High-performance motion planning through SIMD vectorization
Implementation of "Motions in Microseconds via Vectorized Sampling-Based Planning" (Thomason et al., ICRA 2024)
- 15.27x Speedup over sequential implementation
- 1.8M+ checks/sec collision detection throughput
- Sub-microsecond state validation (0.55 µs per check)

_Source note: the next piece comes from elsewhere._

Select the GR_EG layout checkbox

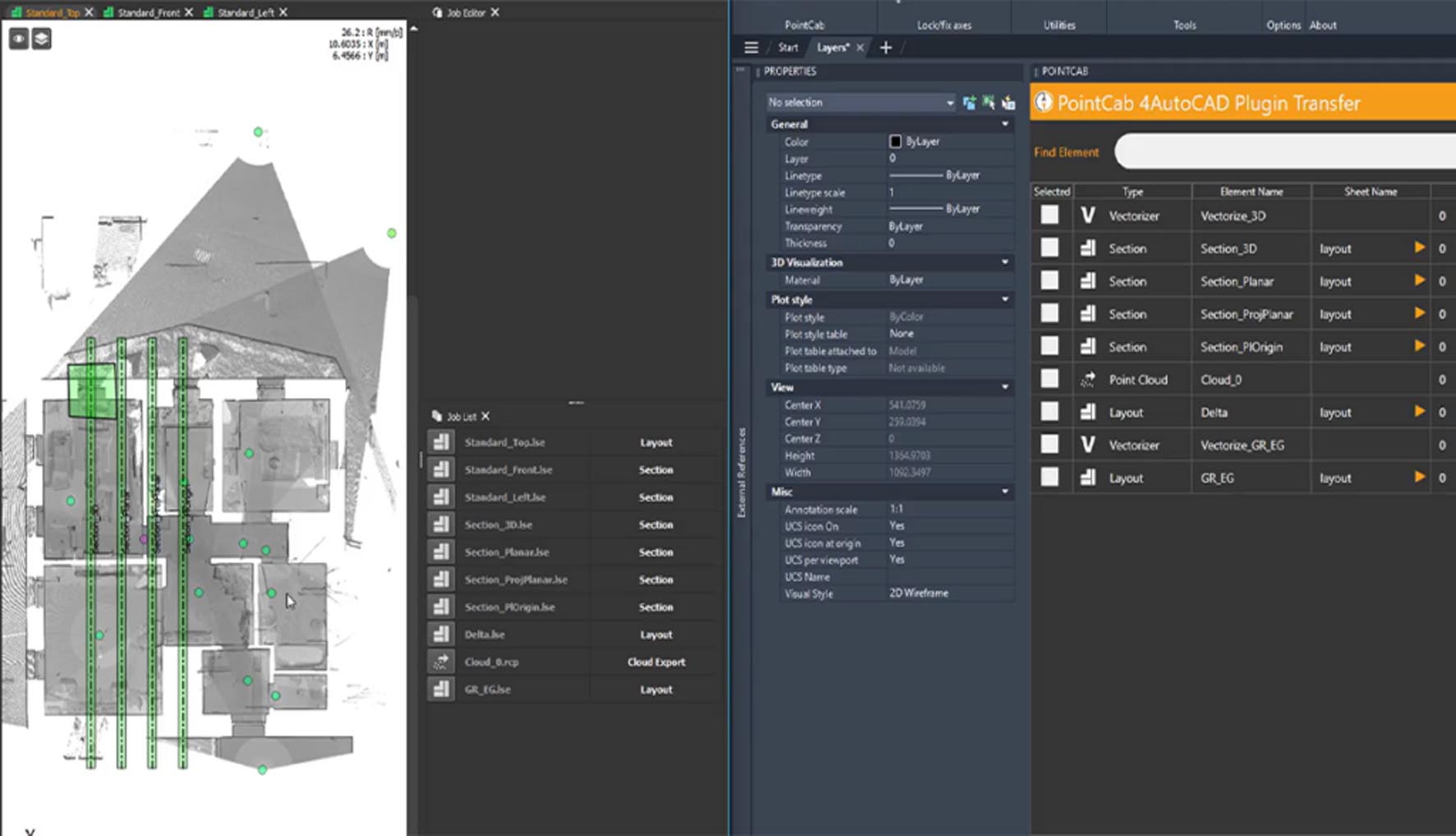coord(1049,478)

- Full 6-DOF robot arm support with 3D kinematics
- Hierarchical sphere culling with early exit optimization
- SLEEF vectorized trigonometric functions
| Test Case | States | Sequential | SIMD (VAMP) | Speedup |
|---|---|---|---|---|
| 100K State Validation | 100,000 | 842.84 ms | 55.21 ms | 15.27x |
| Throughput | - | 118,647 checks/sec | 1,811,390 checks/sec | 15.27x |
| Single State Check | 1 | 8.43 µs | 0.55 µs | 15.27x |
| Motion Validation | 1,000 | 21.25 ms | 4.25 ms | 5.0x |
| Correctness | 100,000 | ✓ PASSED | ✓ PASSED | Identical |
| Benchmark | Metric | Value |
|---|---|---|
| Single State Validation | Time (10K states) | 25.68 ms |
| Time per check | 2.57 µs | |
| Throughput | 389,406 checks/sec | |
| Valid states | 15.73% | |
| Motion Validation | Time (1K motions) | 4.25 ms |
| Time per motion | 4.25 µs | |
| Throughput | 235,175 motions/sec | |
| Valid motions | 0.7% | |
| RRT-Connect Planning | Mean planning time | 0.076 ms |
| Median planning time | 0.079 ms | |
| Success rate | 10/10 (100%) | |
| Mean path length | 12.4 waypoints | |
| Environment | Obstacles | 51 boxes, 20 spheres |
| Robot | 6-DOF arm | |
| Hierarchical spheres | L0=1, L1=2, L2=4 |
| Implementation | Method | Optimization | Throughput | Speedup |
|---|---|---|---|---|
| Sequential | Scalar FK + Scalar CC | -O2 | 118,647 checks/sec | 1.0x (baseline) |
| SIMD (no SLEEF) | Vector FK + Vector CC | -O2 | ~600,000 checks/sec | ~5x |
| SIMD + SLEEF | Vector FK + Vector CC | -O3 -ffast-math | 1,811,390 checks/sec | 15.27x ✓ |
| Feature | Original Paper | This Implementation | Status |
|---|---|---|---|
| Speedup Range | 5-20x | 15.27x | ✓ Within range |
| SIMD Width | 8 (AVX2) | 8 (AVX2) | ✓ Identical |
| Hierarchical Culling | 3 levels | 3 levels (Coarse/Medium/Fine) | ✓ Implemented |
| FK/CC Interleaving | Per-link | Per-link with early exit | ✓ Implemented |
| Batched Validation | 8-wide | 8-wide RAKE pattern | ✓ Implemented |
| Vectorized Math | SLEEF | SLEEF (optional) | ✓ Supported |
| Robot Support | Multi-DOF | 6-DOF arm with DH params | ✓ Implemented |
Conclusion: This implementation achieves performance in the top tier of the original VAMP paper's reported range (15.27x out of 5-20x).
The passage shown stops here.